LFB : Sous ton nom Yndi, et plus Dream Koala, tu avais sorti un premier album en 2021, qui s’appelle Noir Brésil. Je me demandais si ça t’a aussi permis de retourner plus vers tes origines brésiliennes. Est-ce que Memoria, il vient un peu dans la continuité de Noir Brésil ?

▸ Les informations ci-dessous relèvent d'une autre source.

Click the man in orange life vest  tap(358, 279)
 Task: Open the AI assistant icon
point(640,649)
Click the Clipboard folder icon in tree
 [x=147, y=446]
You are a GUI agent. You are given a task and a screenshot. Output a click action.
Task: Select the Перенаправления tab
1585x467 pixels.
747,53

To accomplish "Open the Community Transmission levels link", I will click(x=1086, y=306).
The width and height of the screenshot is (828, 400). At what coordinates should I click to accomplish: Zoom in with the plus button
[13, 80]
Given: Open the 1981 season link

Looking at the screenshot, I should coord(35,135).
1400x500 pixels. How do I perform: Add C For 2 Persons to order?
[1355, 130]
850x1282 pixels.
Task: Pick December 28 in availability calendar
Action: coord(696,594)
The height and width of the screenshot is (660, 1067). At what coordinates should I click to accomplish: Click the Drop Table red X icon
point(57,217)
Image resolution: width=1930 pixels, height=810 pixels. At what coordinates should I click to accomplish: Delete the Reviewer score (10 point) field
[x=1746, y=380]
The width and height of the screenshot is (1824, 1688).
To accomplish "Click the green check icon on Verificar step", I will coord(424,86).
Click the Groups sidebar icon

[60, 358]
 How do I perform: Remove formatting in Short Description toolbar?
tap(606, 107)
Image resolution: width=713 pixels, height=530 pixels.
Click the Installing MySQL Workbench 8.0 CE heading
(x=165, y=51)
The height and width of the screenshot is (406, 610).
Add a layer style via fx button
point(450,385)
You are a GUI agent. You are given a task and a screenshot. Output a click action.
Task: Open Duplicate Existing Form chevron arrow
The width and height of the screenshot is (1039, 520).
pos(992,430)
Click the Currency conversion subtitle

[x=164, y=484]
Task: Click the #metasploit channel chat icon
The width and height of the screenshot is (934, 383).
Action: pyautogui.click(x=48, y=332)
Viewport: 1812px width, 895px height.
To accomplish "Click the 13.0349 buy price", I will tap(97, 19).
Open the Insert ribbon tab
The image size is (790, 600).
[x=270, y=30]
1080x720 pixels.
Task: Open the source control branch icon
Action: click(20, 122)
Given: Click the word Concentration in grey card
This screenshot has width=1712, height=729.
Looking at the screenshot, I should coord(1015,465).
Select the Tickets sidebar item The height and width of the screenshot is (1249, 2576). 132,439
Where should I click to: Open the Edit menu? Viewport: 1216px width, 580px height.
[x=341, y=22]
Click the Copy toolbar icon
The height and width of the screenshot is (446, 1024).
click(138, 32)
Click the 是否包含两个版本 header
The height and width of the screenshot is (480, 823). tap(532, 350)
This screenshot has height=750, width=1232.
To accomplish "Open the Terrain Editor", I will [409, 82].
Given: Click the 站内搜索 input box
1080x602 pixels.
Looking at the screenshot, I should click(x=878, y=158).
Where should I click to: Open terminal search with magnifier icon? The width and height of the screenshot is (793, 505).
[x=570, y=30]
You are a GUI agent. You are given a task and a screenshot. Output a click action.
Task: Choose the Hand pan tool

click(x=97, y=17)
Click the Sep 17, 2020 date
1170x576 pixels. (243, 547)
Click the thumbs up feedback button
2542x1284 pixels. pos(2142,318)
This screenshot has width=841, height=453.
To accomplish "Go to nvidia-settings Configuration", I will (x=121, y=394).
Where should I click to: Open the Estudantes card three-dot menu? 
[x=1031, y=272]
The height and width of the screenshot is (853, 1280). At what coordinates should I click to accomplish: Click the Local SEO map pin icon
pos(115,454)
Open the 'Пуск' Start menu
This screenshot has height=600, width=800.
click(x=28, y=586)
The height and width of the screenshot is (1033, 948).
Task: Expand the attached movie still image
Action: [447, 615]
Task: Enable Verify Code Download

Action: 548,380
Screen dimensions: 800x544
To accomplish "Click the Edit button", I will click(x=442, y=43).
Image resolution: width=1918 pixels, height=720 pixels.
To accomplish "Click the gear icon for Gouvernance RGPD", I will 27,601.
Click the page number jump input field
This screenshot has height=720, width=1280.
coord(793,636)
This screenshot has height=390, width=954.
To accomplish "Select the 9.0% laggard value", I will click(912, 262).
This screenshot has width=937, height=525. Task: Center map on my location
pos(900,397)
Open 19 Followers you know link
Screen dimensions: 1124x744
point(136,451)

Yndi : C’est compliqué, mais je pense que oui. Il vient dans la continuité mais un peu en contradiction aussi. Oui, parce que je sais que Noir Brésil, c’est un album sur lequel j’ai passé beaucoup de temps. Qui a été une sorte de travail en sédimentation, un peu en couches, avoir quelque chose d’un peu plus épais et d’un peu plus lourd en fait. Et là, j’avais envie de plus retourner à quelque chose qui soit plus proche de l’aquarelle ou de l’ébauche. D’avoir quelque chose de plus vif. 

LFB : Et moins maîtrisé, ou plus spontané ? 

Yndi : Moins maîtrisé d’une manière mais surtout, j’avais aussi une autre donnée. J’avais envie de passer aussi moins de temps sur mon ordinateur tout simplement. J’avais une façon de travailler qui était beaucoup avec les couches d’enregistrement que je retravaillais, etc, un travail sur le son qui était plus moderne. Là j’avais envie de me retrouver avec des musiciens et faire deux, trois prises et voilà. Sur cet album j’ai vraiment beaucoup plus considéré le son de chaque instrument. Et puis, chaque instrument, c’est tout de suite une sorte de contrainte. Chaque instrument a un peu ses limites. Ça m’a forcée à avoir une autre attitude aussi, et un travail avec les musiciens qui était de nature très différente.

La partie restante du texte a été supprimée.